Ocurrió en 1935 cuando a causa de la división, nacen la CGT Independencia, de socialistas y comunistas; y la CGT Catamarca, que nucleaba a los más combativos.
Tras un período de acercamientos y alejamientos, en 1942 vuelven a diferenciarse y surgen dos centrales.
Ambas CGT tienen en su ADN al socialismo, una de ellas dirigida por José Domenech y la otra por el municipal Francisco Pérez Lleirós. Este último contaba además con los gremios comunistas de la construcción y la carne, y con la Confederación General de Empleados de Comercio, conducida entonces por un dirigente que cobraría gran relevancia en los años del peronismo: Angel Borlenghi.

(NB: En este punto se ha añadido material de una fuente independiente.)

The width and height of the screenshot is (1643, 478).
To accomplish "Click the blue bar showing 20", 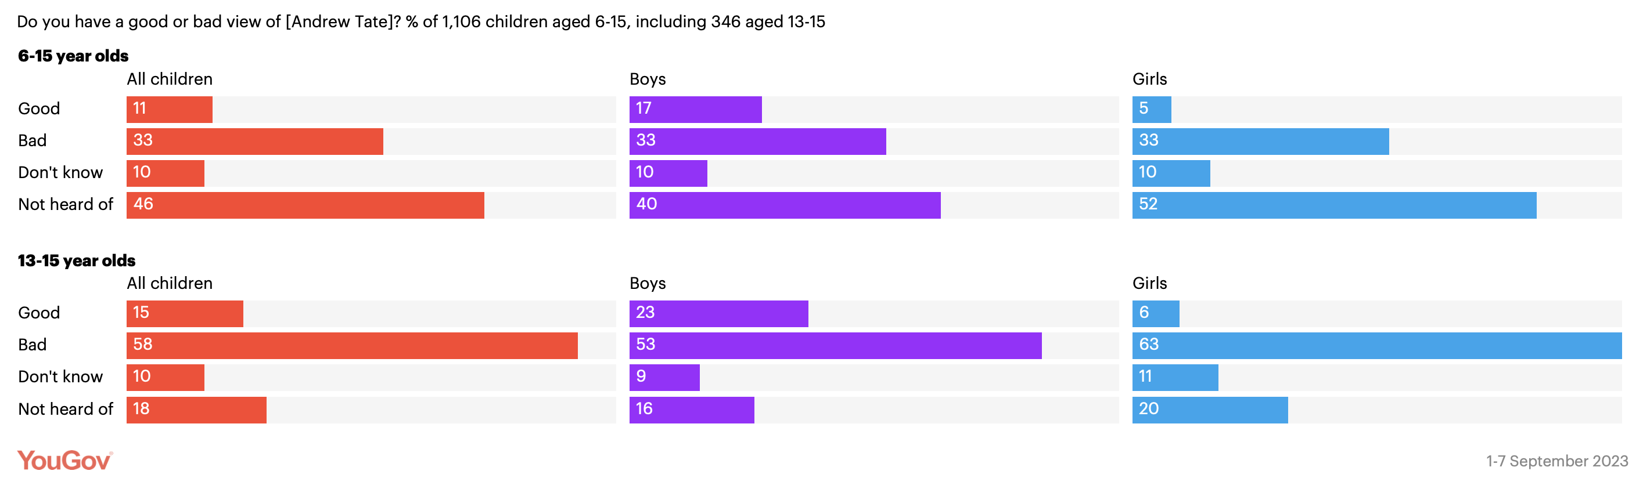I will tap(1209, 410).
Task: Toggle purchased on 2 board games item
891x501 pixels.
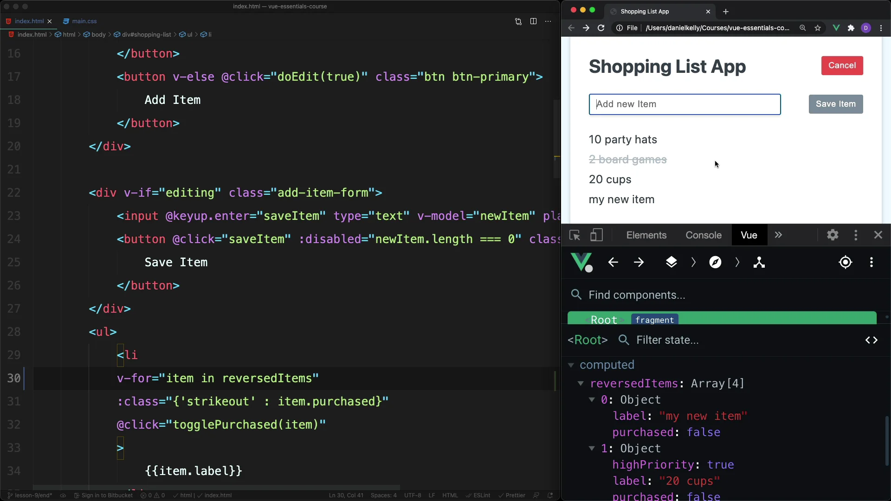Action: [x=627, y=160]
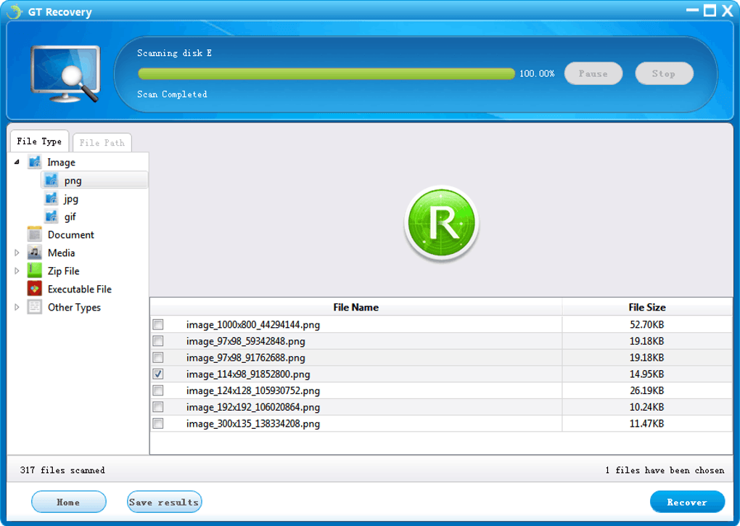Viewport: 740px width, 526px height.
Task: Expand the Media tree node
Action: pyautogui.click(x=17, y=252)
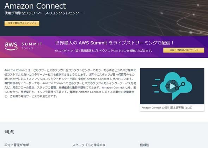
Task: Click the 利点 section heading
Action: click(x=9, y=132)
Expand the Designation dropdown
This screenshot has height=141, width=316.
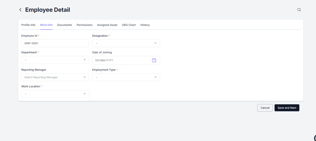coord(126,43)
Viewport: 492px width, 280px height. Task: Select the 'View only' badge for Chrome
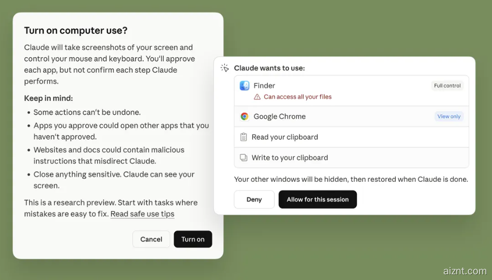click(449, 117)
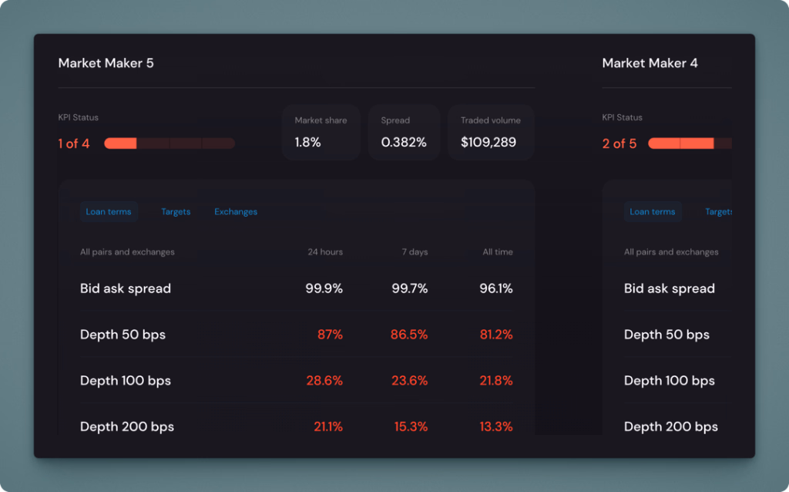Click the KPI progress bar for Market Maker 5
Viewport: 789px width, 492px height.
170,143
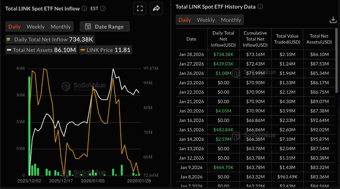The width and height of the screenshot is (340, 189).
Task: Download history data using the download icon
Action: tap(333, 20)
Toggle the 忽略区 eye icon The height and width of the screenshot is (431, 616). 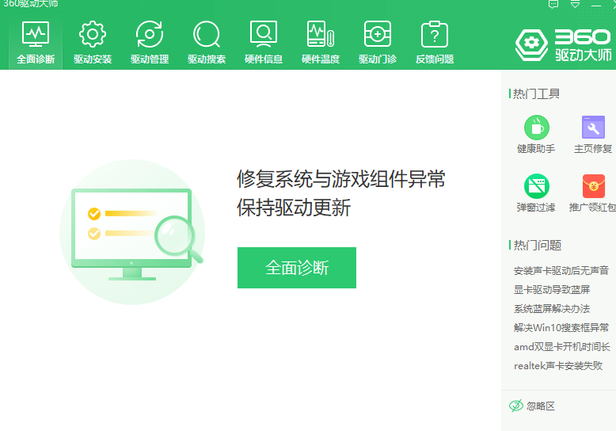(x=516, y=406)
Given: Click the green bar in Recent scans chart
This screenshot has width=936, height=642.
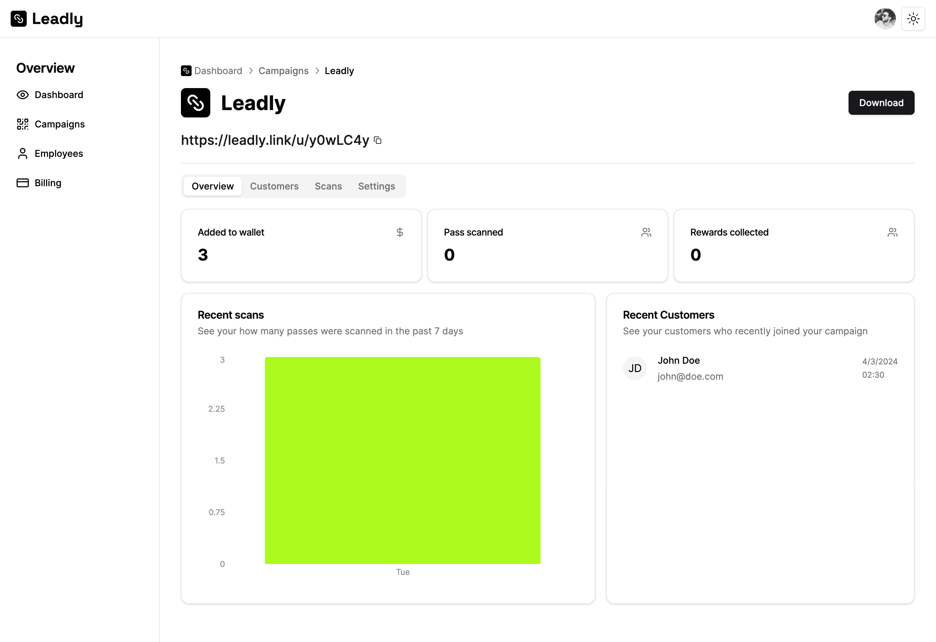Looking at the screenshot, I should 402,461.
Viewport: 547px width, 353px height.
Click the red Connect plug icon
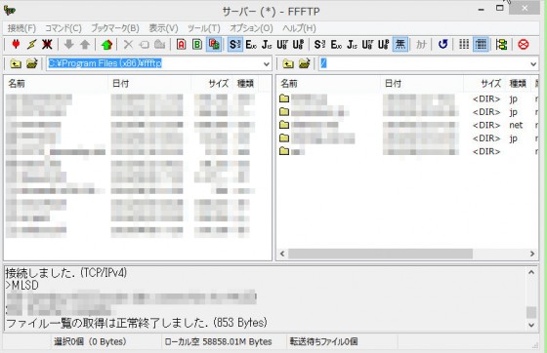click(x=16, y=44)
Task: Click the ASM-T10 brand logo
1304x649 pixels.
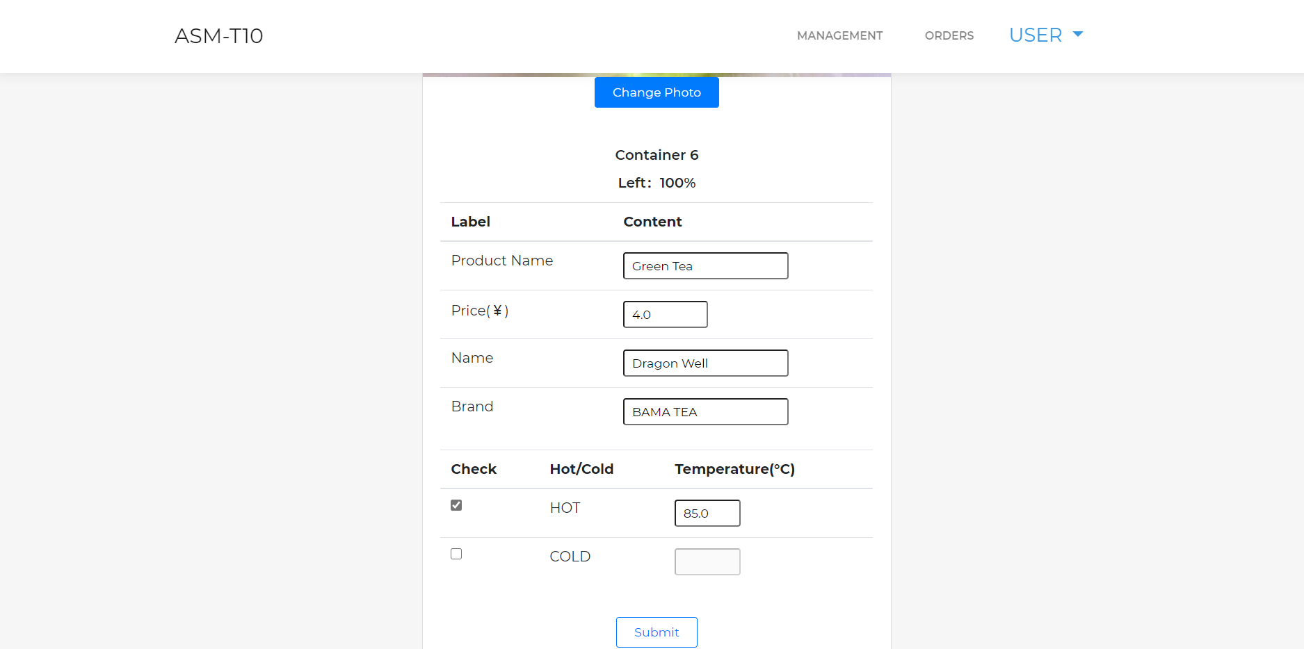Action: [218, 35]
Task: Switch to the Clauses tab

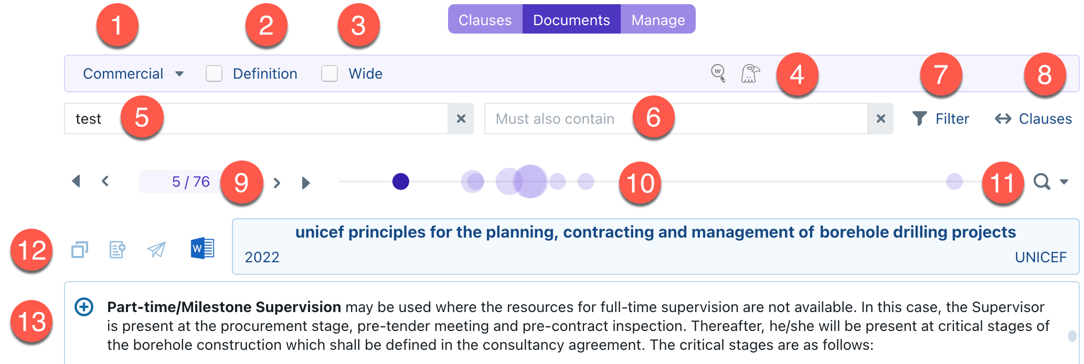Action: pyautogui.click(x=485, y=20)
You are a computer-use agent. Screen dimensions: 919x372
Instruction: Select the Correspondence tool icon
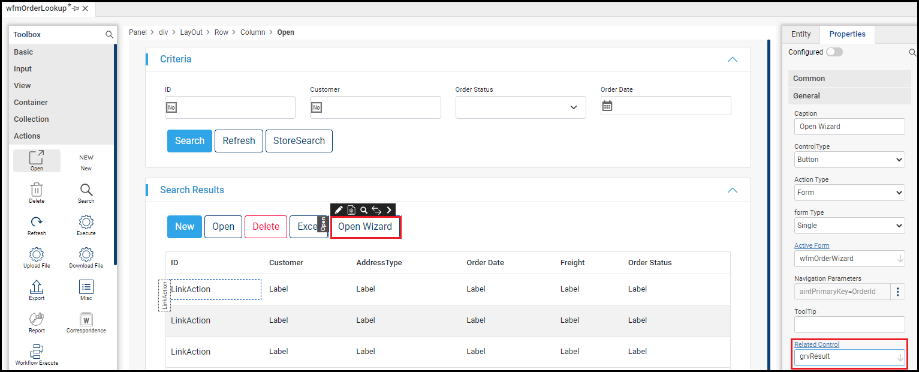(x=86, y=320)
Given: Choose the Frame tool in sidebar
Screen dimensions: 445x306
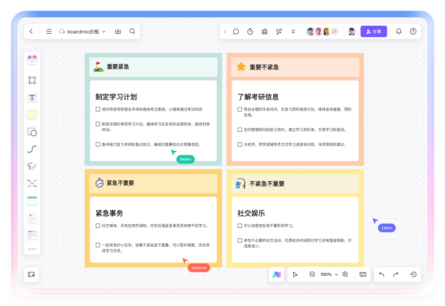Looking at the screenshot, I should point(32,80).
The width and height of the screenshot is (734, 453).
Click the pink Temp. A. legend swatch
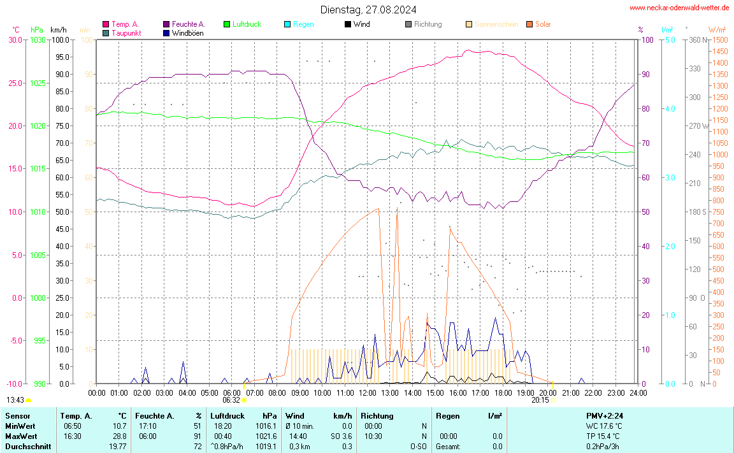coord(106,24)
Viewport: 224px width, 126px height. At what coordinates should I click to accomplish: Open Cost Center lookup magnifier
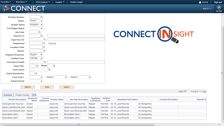point(49,70)
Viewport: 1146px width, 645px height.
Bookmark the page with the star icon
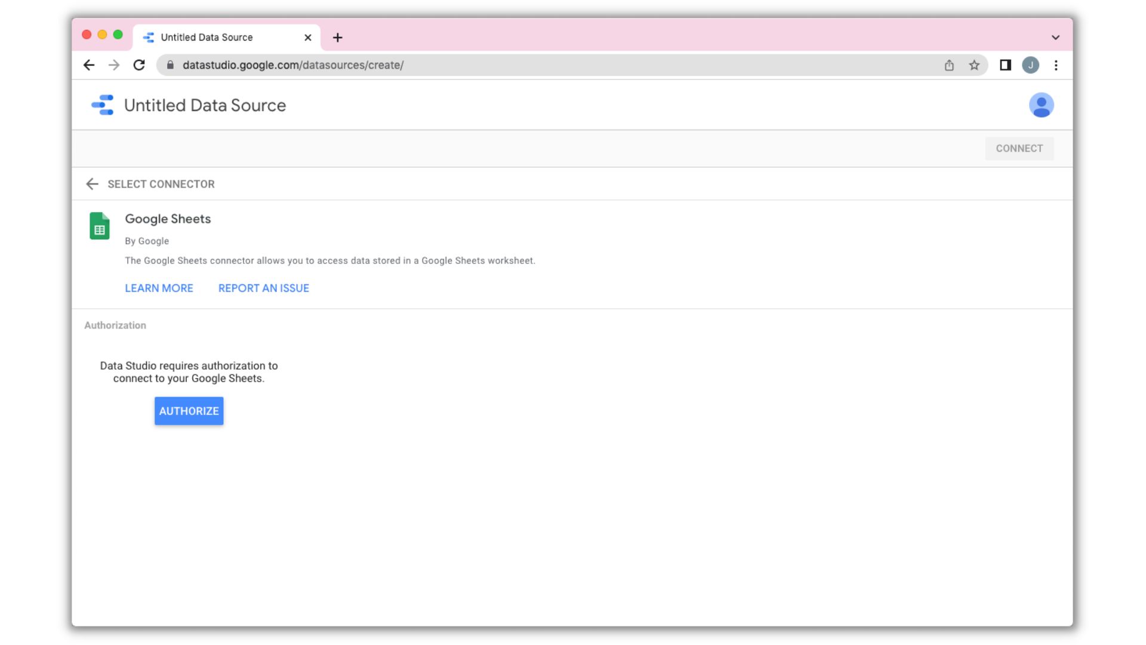point(974,65)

Los socialistas dominaron mayoritariamente el espectro sindical desde la fundación de la CGT, pero con la llegada del general Juan Domingo Perón a la secretaría de Trabajo y Previsión, los gremios se encolumnaron tras el hombre que comenzó a dignificar a los trabajadores, otorgándoles conquistas que antes no tenían.
El sindicalismo y los trabajadores comenzaron a gozar así de una serie de reivindicaciones y beneficios, la mayoría de los cuales se mantienen a pesar de los retrocesos impuestos por los periodos de dictadura y también durante algunos gobiernos democráticos.
La fecha de hoy para celebrar el congreso unificador se eligió porque coincide con un nuevo aniversario del renunciamiento de Eva Perón a su candidatura a la vicepresidencia, en 1951.